Neuroinflammation and Age-associated Brain Pathology: Two Potential Mechanisms of Cognitive Impairment in Ovarian Cancer
This clinical study will use the small molecule translocator protein (TSPO) ligand, 18F-labeled DPA- 714, to visualize and quantify neuroinflammation in treatment naivete women with stage 1-4 newly diagnosed ovarian cancer (without brain metastases) prior to starting neoadjuvant chemotherapy treatment (baseline) and within a month of completing first 6 cycles of cytotoxic chemotherapy treatment (follow-up). In addition, we will use the well-characterized small molecule PET(Positron Emission Tomography) tracer, 11C-labeled Pittsburgh compound B (PiB) to visualize and quantify the regional brain distribution of pathological amyloid deposition at baseline only.
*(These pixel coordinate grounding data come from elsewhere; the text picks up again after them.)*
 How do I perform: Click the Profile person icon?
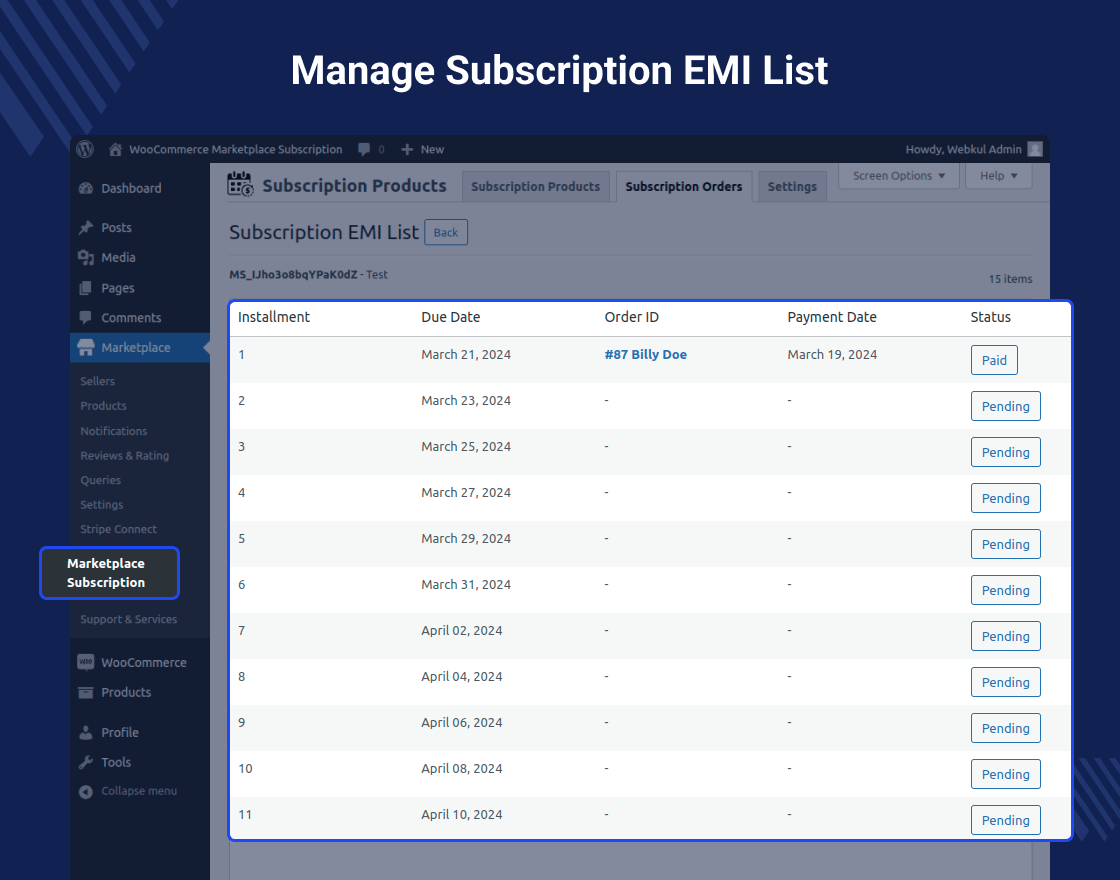(x=85, y=732)
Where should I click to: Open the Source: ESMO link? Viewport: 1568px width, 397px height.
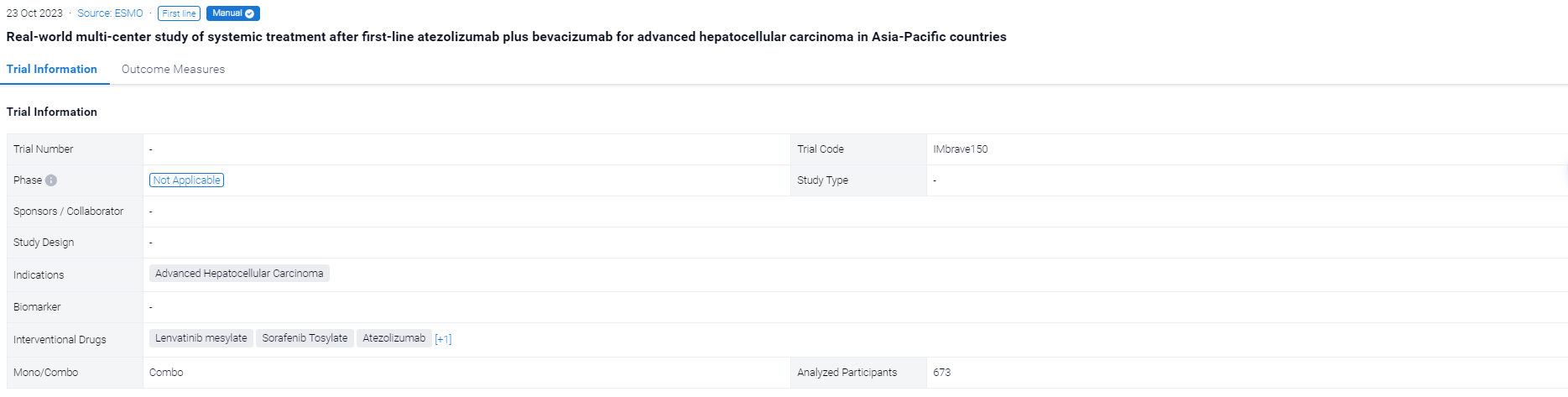click(110, 13)
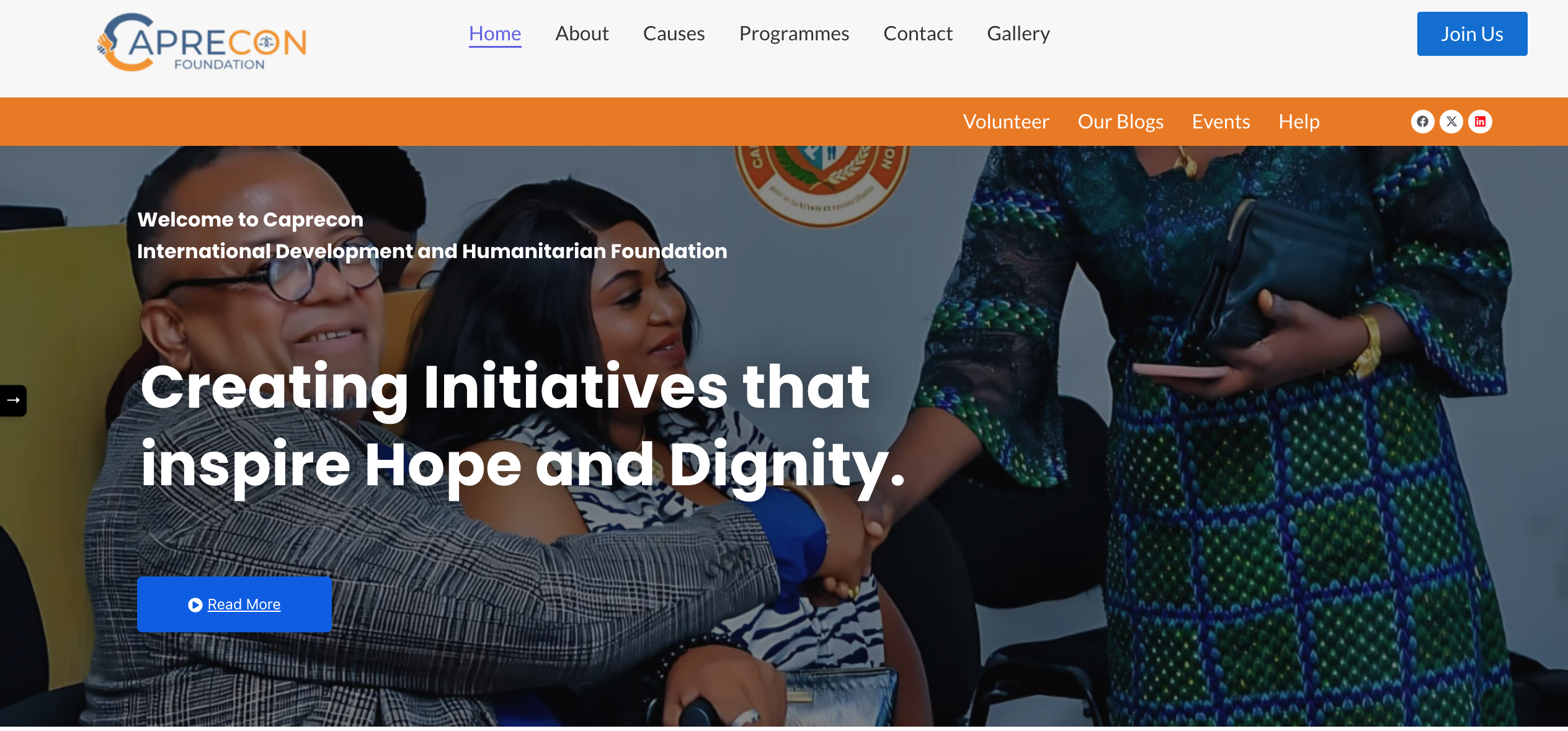
Task: Navigate to the Contact page
Action: coord(917,34)
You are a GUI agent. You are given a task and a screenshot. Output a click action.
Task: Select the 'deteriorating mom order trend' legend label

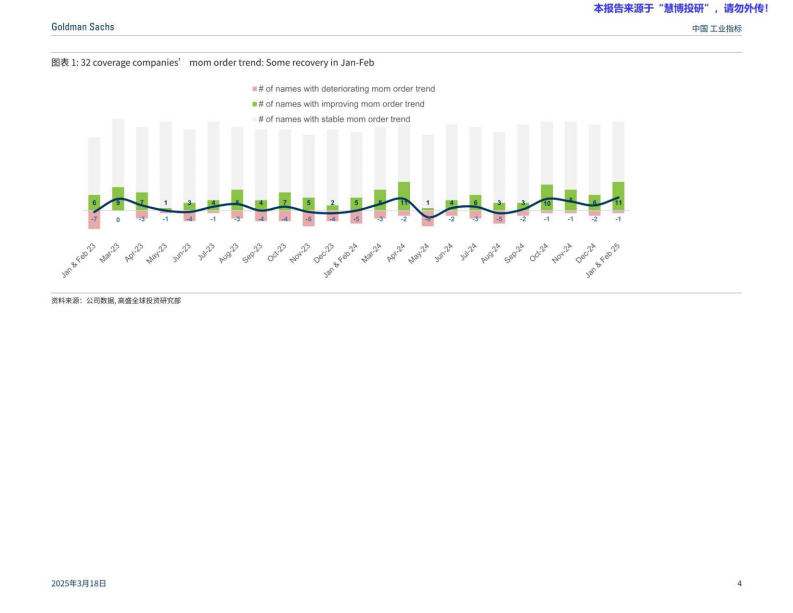pyautogui.click(x=346, y=89)
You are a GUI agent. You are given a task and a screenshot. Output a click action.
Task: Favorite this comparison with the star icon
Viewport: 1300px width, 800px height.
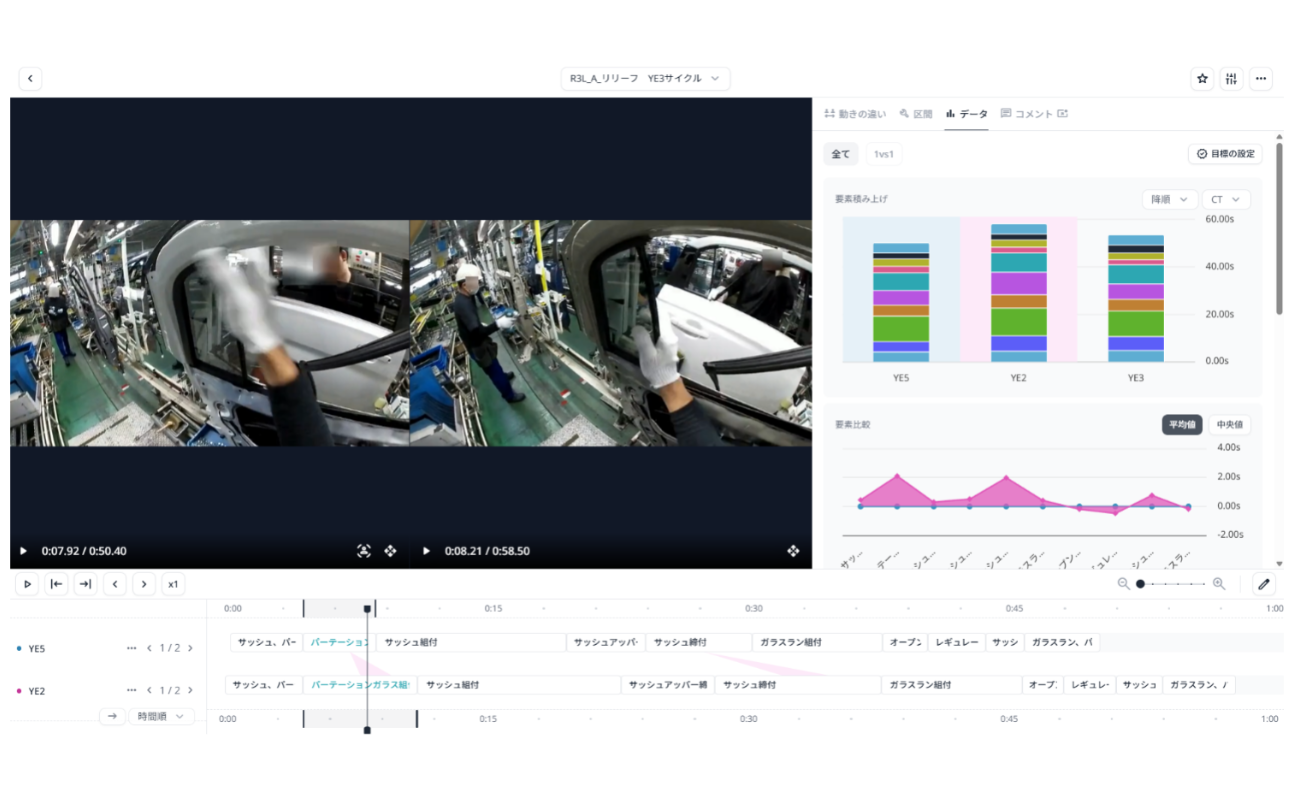[x=1203, y=79]
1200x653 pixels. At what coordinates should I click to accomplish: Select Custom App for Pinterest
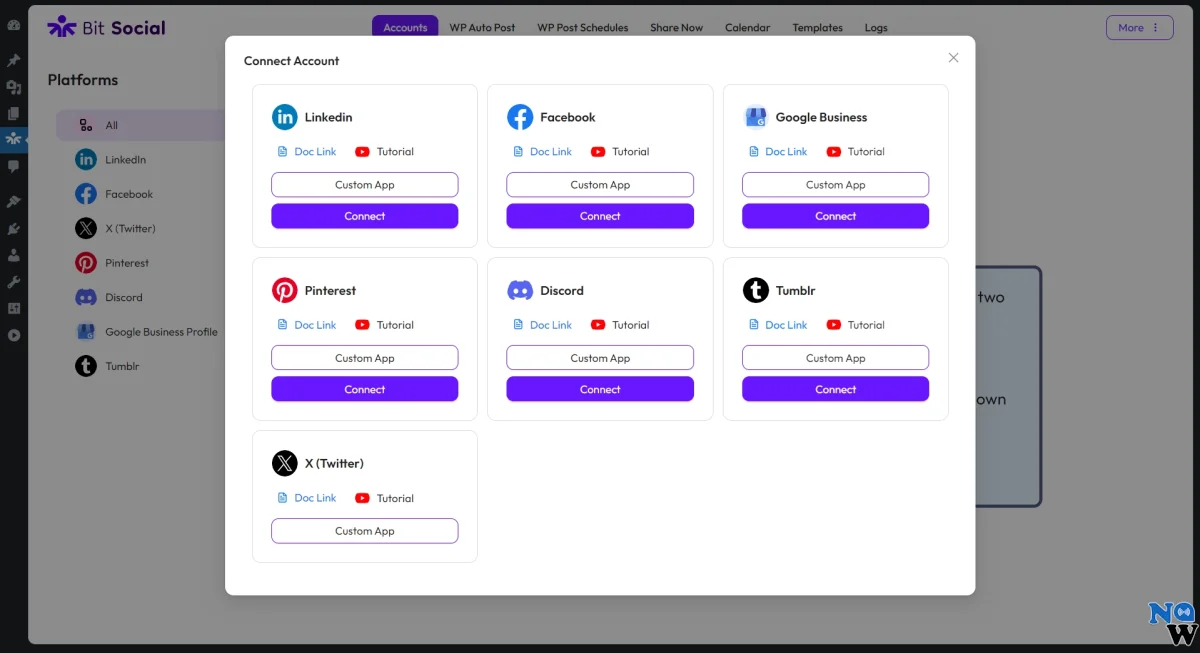coord(365,358)
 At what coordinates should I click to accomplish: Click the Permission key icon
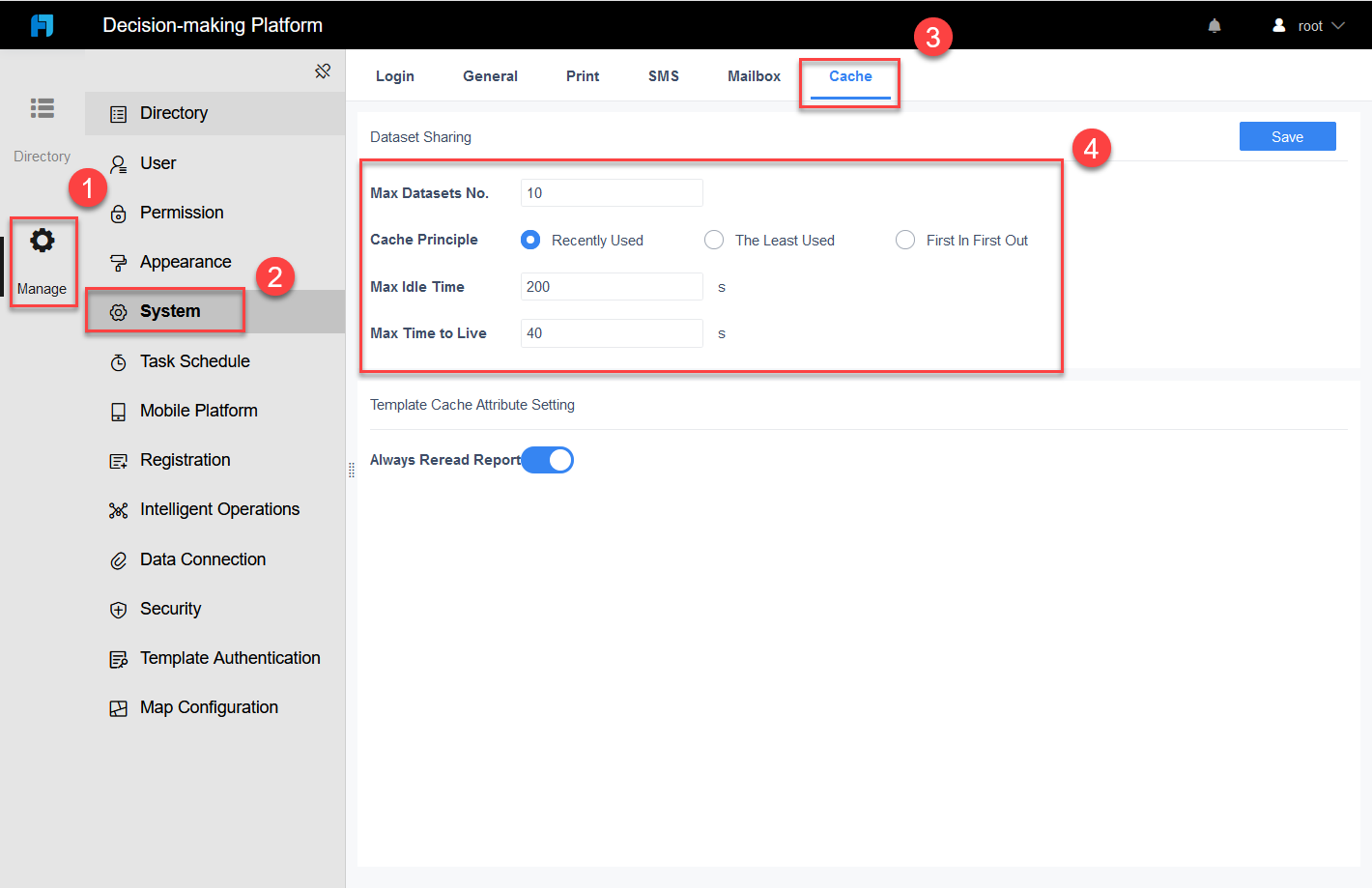tap(118, 212)
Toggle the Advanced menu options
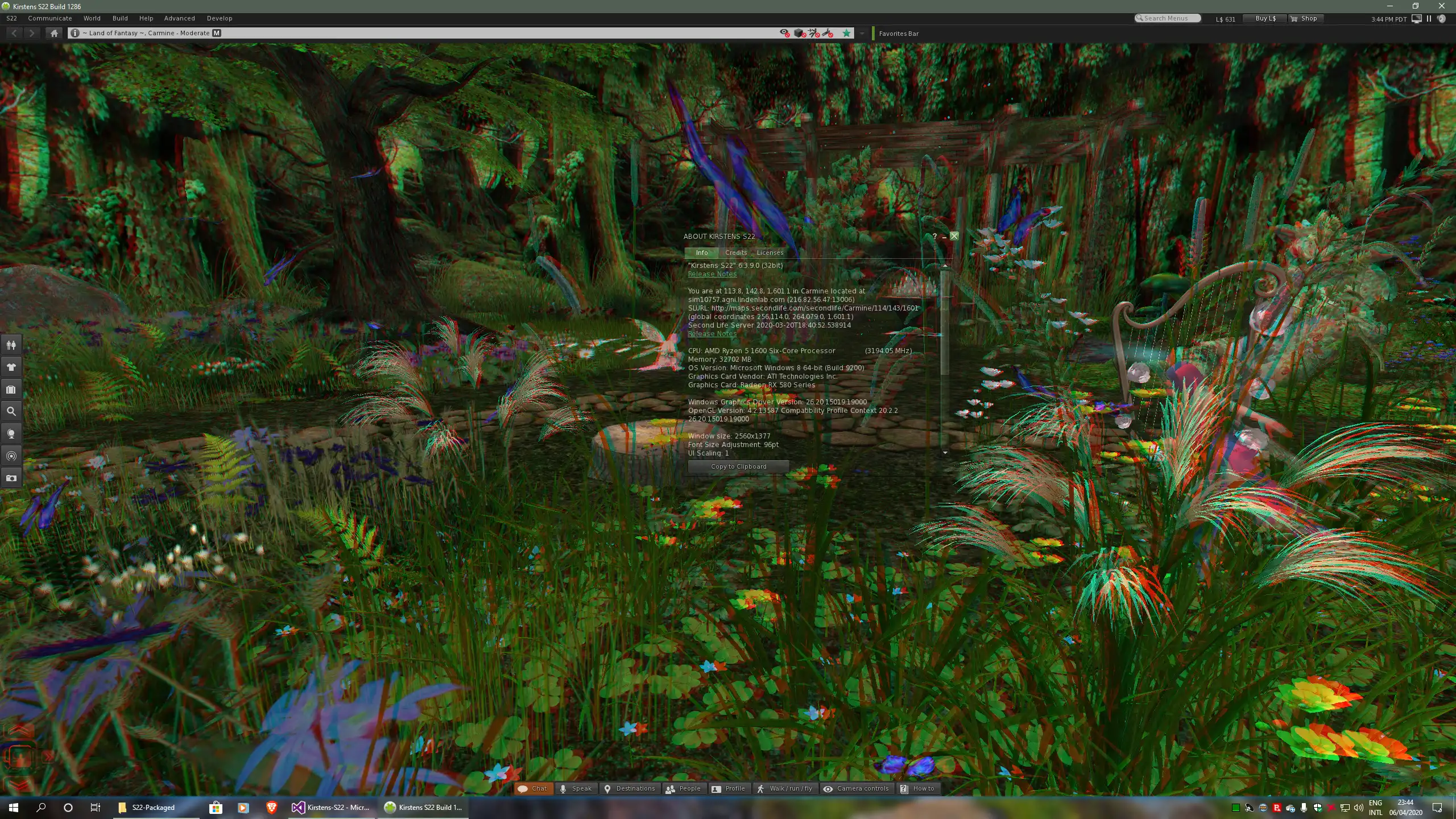Screen dimensions: 1456x819 point(179,18)
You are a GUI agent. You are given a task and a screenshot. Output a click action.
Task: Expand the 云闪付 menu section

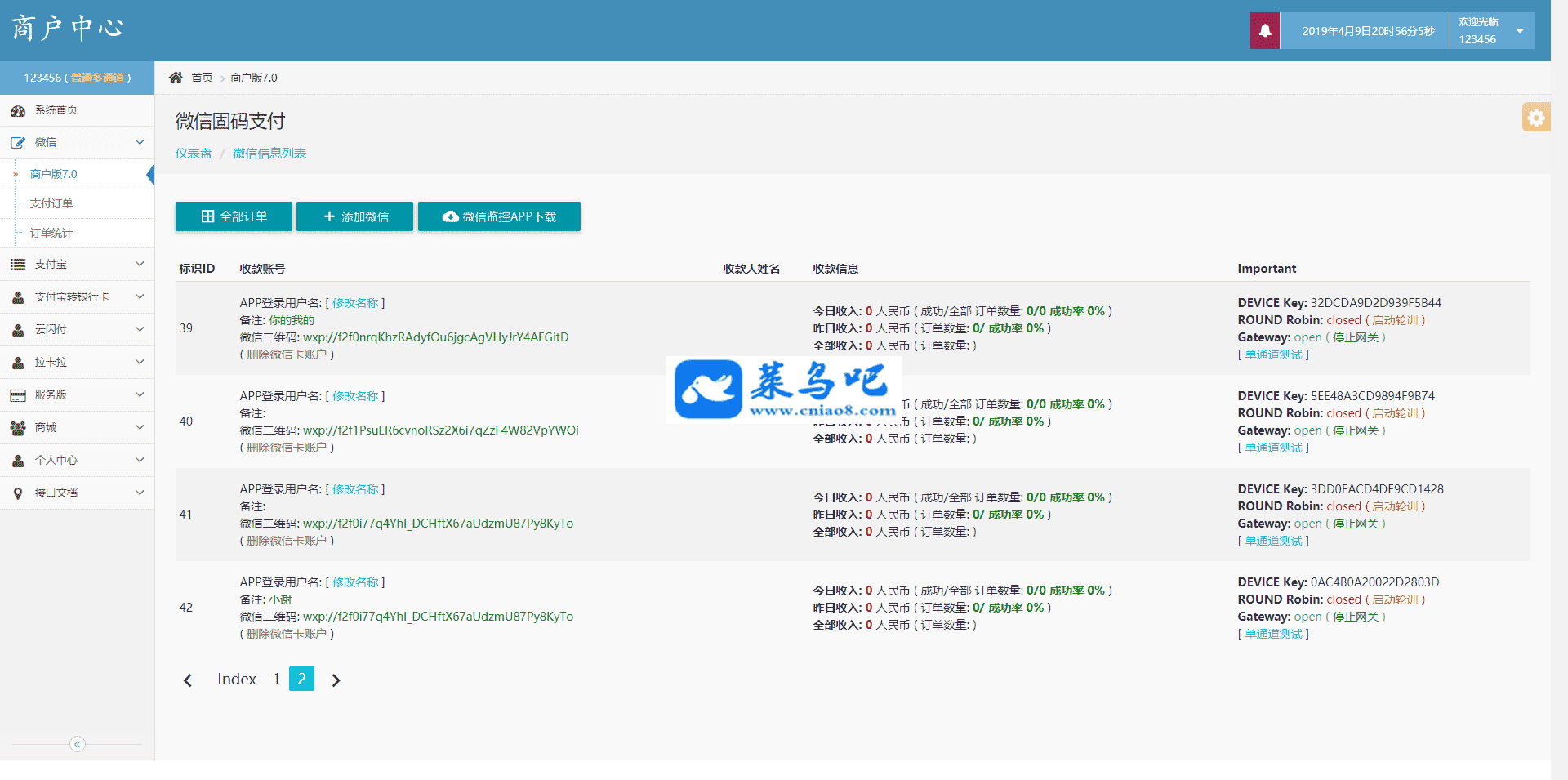click(77, 330)
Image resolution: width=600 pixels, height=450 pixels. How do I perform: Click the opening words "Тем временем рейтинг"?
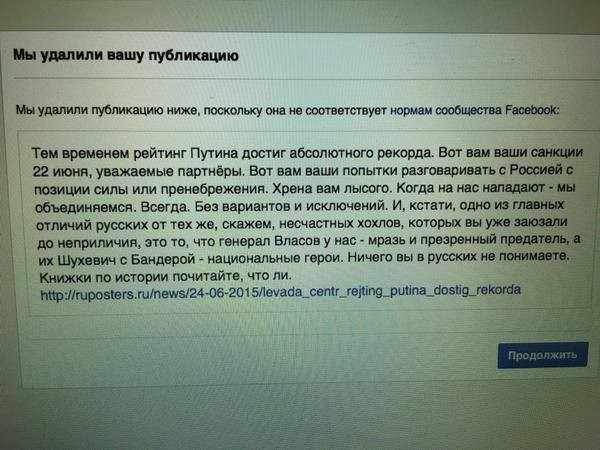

The brain amyloid PET and MRI data acquired through this study will be correlated with cognitive test data, clinical data, genetic testing, and biospecimens collected in this study.
• 50 years of age or older
• Female gender
• Newly diagnosed treatment naïve women with stage III/IV epithelial ovarian cancer (without known brain metastases).
• High or mixed affinity binder for TSPO ligands based on genotyping for single nucleotide polymorphism (SNP) rs6971.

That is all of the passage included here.